The two-minute, 29-second piece above is the exact sort of "essay" we get from ESPN on subjects of note every so often: The narration, from ESPN columnist/essayist Gene Wojciechowski, is low and firm; many of the pictures are fuzzed and blurred to make the subject at its center, here Florida coach Will Muschamp, seem like the eye of a storm; it's really just being used to lead into a discussion on a panel show, in this case College GameDay.

It's compelling, sure. On two somewhat important facts, though, it's weirdly wrong.

1. "He's lost four out of five to rivals Florida State and Georgia."

Muschamp is 1-2 against Florida State and 0-3 against Georgia. He 1-4 in his last five games against FSU and Georgia, yes, but he's also 1-5 in his last six, which is both a) a more descriptive version of the same stat and b) a description of his full Florida career. Why would a writer opt for the way Wojciechowski wrote it, if that writer had done his full research?

2. This is Max Garcia, not Michael Taylor.

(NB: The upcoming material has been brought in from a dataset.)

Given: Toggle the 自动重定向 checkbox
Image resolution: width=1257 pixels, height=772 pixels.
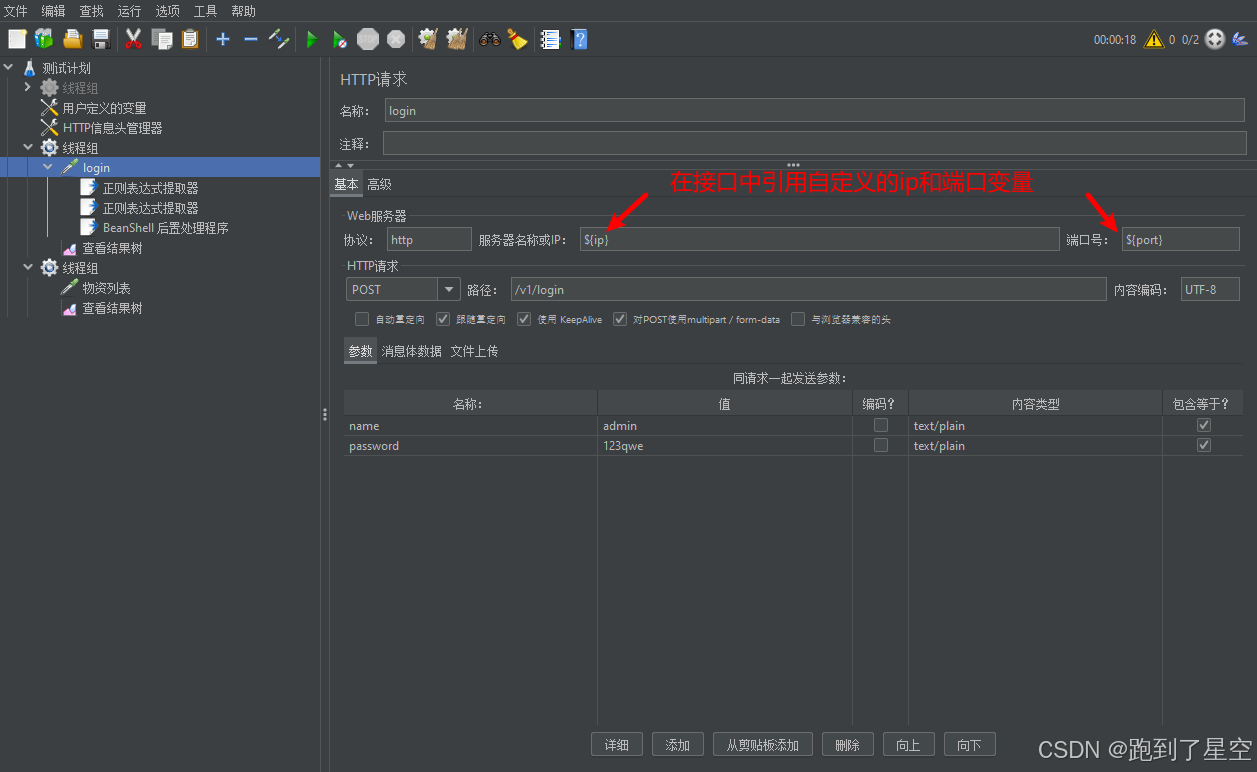Looking at the screenshot, I should point(362,319).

Both Garcia and Taylor defended Muschamp in comments to media this week, but they don't even really look alike, and confusing one for the other would be impossible for anyone on the Florida beat. Perhaps this was just a clerical

And a third fact error didn't make the video, but happened during a GameDay segment: Wojciechowski said Ron Zook was fired by Florida ... in 2010.

On a few other points, Wojciechowski speaks for Florida fans as a cohesive whole in a way that irks me. Some fans do, yes, believe Florida's loss to Georgia Southern was the most embarrassing in Florida history; some of us disagree. It's fair to say Muschamp has "lost Gator Nation," but he hasn't lost everyone in it; even some of us who think he must be fired still wish that weren't how it has to be!

And, finally, the conceit Wojciehowski's whole piece is based on — that there's only one day in which a coach gets the benefit of the doubt in college football — ignores the idea that Muschamp has had a stretch as good as this stretch has been bad. From Florida's bowl victory in 2011 to its season opener in 2013, the Gators won 13 of 15 games.

Painting Muschamp as a failure requires either ignoring or explaining away the 2012 season, in my mind, and Wojo took the former route — which is easier, sure, and maybe better for the form here, but does his conclusion no favors.

I used #KeepSleeping for the misidentification of Garcia on Twitter — which I think merits a public correction from GameDay, if not also an apology, but which is probably the fault of a production assistant, not Wojciechowski — and I have explained it before as a catch-all term for both perceived slights and poor coverage of Florida.

But, truth be told, slights get eyerolls from me, more often than not. Errors get side-eye, the kind that makes me wonder if I can trust the big-picture journalism of the industry leaders in sports media. When many little things are wrong in a piece of journalism, why should I trust anything in that piece to be right? This essay undermines ESPN's credibility.

It's not hard to tell a honest, complete, and fully accurate piece on the arc of Will Muschamp's career at Florida, and to do it in an attractive, compelling manner. ESPN, and Wojciechowski, failed in that respect.

And in journalism, failing to nail the little things is the first big mistake.